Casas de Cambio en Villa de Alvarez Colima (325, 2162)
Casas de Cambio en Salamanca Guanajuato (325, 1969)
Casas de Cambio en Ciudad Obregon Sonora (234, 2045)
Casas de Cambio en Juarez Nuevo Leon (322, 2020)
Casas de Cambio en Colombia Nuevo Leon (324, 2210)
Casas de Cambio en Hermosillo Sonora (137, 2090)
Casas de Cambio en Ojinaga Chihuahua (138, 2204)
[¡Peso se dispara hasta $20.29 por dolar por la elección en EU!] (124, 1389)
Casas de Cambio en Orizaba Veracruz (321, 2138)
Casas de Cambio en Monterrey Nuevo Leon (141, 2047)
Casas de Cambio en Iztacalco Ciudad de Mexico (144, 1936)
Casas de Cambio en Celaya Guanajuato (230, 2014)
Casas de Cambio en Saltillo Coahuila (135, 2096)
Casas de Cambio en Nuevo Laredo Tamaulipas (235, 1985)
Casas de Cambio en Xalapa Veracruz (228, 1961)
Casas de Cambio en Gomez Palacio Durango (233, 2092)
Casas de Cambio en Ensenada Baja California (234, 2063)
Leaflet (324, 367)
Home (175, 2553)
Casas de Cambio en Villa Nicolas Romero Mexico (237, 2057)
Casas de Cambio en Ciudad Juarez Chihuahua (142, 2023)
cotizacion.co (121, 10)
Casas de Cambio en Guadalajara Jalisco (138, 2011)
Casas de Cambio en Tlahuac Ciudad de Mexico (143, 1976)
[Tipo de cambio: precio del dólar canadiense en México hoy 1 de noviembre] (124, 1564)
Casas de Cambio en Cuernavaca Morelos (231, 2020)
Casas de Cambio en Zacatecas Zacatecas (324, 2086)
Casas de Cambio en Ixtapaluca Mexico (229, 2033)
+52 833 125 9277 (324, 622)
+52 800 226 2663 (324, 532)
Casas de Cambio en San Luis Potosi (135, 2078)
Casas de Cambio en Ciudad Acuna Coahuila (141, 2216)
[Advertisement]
────────
Exercise prompt: Please transcribe exactly the line containing "Casas de Cambio en Ciudad Acuna" and every line after it through the end of the records, and nothing else.

Answer to this exercise:
Casas de Cambio en Ciudad Acuna Coahuila (141, 2216)
[Advertisement]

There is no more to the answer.